_Exercise_
Among the records, how many lines carry the string "code"? Give that number with nothing added.

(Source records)
○ ○ ○ ○

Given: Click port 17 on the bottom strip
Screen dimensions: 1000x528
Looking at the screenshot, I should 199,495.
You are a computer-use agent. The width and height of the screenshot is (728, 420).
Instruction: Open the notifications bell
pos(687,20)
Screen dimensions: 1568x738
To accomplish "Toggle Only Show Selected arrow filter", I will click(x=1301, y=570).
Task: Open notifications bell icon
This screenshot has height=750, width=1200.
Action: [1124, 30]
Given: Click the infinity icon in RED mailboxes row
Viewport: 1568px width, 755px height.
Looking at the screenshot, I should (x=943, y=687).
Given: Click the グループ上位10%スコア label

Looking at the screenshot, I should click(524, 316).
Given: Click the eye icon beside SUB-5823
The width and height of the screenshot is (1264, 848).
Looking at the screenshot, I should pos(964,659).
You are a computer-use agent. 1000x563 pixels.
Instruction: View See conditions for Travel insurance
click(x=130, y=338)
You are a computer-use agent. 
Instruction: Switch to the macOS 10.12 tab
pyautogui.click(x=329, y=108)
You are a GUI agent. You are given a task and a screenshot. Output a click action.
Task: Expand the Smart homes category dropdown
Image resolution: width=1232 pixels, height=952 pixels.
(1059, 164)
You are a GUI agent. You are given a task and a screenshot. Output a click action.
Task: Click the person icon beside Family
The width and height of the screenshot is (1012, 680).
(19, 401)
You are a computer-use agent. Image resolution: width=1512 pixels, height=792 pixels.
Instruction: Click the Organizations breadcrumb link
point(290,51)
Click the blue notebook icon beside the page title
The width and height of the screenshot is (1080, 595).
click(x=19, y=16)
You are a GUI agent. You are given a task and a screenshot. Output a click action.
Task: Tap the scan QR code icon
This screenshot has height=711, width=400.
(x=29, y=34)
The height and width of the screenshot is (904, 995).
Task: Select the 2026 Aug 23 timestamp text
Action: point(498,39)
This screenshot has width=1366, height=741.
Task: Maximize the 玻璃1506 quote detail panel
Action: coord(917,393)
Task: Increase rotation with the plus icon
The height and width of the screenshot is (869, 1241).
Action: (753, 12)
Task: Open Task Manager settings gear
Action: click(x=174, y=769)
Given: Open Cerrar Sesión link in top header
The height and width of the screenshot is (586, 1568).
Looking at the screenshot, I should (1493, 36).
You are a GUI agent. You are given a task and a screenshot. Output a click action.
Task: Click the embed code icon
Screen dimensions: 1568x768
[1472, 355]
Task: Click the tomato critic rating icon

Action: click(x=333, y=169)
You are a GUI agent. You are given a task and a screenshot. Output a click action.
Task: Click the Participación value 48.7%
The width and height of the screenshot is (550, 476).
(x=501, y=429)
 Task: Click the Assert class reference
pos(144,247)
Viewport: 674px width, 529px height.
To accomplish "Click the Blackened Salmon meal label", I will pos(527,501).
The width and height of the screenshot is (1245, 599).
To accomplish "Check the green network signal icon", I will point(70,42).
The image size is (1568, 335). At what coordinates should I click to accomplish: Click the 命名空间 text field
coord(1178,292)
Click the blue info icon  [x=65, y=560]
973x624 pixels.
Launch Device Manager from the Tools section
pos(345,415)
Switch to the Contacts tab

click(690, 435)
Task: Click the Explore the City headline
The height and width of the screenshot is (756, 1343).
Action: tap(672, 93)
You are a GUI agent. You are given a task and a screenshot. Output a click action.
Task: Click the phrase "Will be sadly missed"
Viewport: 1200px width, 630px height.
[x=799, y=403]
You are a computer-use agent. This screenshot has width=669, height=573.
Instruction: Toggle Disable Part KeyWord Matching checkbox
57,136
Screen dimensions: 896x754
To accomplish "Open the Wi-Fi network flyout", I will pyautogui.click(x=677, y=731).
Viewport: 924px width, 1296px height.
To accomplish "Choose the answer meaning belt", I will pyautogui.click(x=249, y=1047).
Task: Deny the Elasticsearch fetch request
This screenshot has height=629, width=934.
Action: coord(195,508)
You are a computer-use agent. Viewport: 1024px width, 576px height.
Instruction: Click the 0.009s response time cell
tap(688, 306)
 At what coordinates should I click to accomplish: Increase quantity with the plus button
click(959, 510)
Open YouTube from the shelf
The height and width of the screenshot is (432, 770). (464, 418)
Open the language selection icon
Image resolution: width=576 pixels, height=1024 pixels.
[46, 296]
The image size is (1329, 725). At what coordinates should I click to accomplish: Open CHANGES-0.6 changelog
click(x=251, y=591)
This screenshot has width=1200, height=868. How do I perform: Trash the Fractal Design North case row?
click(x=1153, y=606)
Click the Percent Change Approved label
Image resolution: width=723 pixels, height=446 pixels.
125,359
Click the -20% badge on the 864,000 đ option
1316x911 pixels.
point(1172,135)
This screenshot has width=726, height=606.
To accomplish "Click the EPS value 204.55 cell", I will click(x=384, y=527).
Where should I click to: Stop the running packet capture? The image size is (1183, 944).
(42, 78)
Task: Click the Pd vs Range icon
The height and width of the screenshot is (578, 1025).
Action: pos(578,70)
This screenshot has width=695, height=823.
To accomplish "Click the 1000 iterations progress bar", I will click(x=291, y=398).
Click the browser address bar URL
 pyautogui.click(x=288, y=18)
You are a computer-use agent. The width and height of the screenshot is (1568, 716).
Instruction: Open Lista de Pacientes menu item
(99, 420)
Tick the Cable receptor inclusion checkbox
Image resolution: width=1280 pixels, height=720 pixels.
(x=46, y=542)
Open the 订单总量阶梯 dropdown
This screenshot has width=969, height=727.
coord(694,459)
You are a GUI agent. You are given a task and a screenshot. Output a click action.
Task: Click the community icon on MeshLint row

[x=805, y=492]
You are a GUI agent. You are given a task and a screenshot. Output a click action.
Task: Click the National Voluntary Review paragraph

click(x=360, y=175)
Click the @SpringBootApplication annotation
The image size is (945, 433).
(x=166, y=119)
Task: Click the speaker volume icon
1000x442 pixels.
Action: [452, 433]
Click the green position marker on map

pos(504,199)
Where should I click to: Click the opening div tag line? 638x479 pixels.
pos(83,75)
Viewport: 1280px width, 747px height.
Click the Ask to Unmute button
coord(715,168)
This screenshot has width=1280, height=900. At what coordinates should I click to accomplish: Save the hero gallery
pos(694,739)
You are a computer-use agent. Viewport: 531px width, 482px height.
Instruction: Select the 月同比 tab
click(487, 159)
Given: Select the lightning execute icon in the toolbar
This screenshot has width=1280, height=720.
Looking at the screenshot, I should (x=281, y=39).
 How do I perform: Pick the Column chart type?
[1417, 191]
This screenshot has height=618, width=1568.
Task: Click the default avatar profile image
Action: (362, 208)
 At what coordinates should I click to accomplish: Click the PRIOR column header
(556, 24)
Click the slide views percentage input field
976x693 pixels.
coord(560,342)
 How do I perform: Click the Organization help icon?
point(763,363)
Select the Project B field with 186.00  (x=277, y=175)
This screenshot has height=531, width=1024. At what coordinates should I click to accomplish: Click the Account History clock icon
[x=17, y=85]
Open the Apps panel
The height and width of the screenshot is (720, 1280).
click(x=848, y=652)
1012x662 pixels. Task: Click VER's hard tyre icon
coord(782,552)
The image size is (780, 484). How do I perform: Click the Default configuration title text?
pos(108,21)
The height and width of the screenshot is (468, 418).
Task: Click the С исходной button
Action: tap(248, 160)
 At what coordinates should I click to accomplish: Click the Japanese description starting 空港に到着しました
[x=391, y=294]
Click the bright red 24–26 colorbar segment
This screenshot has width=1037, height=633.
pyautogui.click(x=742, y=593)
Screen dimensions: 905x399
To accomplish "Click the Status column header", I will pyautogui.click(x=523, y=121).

○ ○ ○ ○

_Output for this task_
2